Table of Contents

Class LoftQAdapter<T>

Namespace
AiDotNet.LoRA.Adapters
Assembly
AiDotNet.dll

LoftQ (LoRA-Fine-Tuning-Quantized) adapter that combines quantization and LoRA with improved initialization.

public class LoftQAdapter<T> : LoRAAdapterBase<T>, IDisposable, ILoRAAdapter<T>, ILayer<T>, IJitCompilable<T>, IDiagnosticsProvider, IWeightLoadable<T>

Type Parameters

T

The numeric type used for calculations, typically float or double.

Inheritance
LoftQAdapter<T>
Implements
Inherited Members

Remarks

LoftQ improves upon QLoRA by using an alternating optimization strategy during initialization to find better LoRA adapter parameters for quantized models. Instead of simply quantizing a pre-trained model and adding LoRA on top, LoftQ alternates between: 1. Optimizing the quantization of the base weights 2. Optimizing the LoRA adapter matrices to compensate for quantization error

Key Features: - Alternating optimization between quantization and LoRA initialization - Better initialization than naive quantization + LoRA - Supports both 4-bit INT4 and NF4 quantization - Reduces the gap between quantized and full-precision fine-tuning - Compatible with all QLoRA features (double quantization, block-wise quantization)
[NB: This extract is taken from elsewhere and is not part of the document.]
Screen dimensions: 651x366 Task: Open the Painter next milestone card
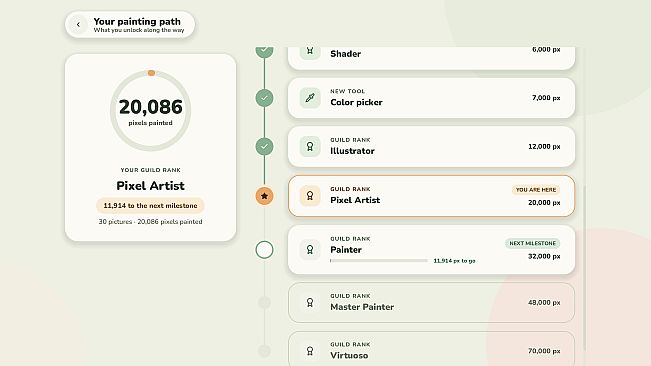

How LoftQ Differs from QLoRA: QLoRA: 1. Quantize pre-trained weights 2. Initialize LoRA randomly 3. Fine-tune LoRA only

LoftQ:

  1. Start with pre-trained weights
  2. Alternate K times: a. Fix LoRA, optimize quantization b. Fix quantization, optimize LoRA (via SVD to minimize error)
  3. Fine-tune LoRA only

This alternating initialization creates better starting LoRA parameters that compensate for quantization error from the beginning, leading to better final performance.

Alternating Optimization Process: For K iterations (typically 3-5): - Quantization step: Quantize W to get Q, keeping A and B fixed - LoRA step: Update A and B to minimize ||W - (Q + AB)||, keeping Q fixed

This ensures the LoRA adapter specifically compensates for quantization error, rather than learning generic adaptations.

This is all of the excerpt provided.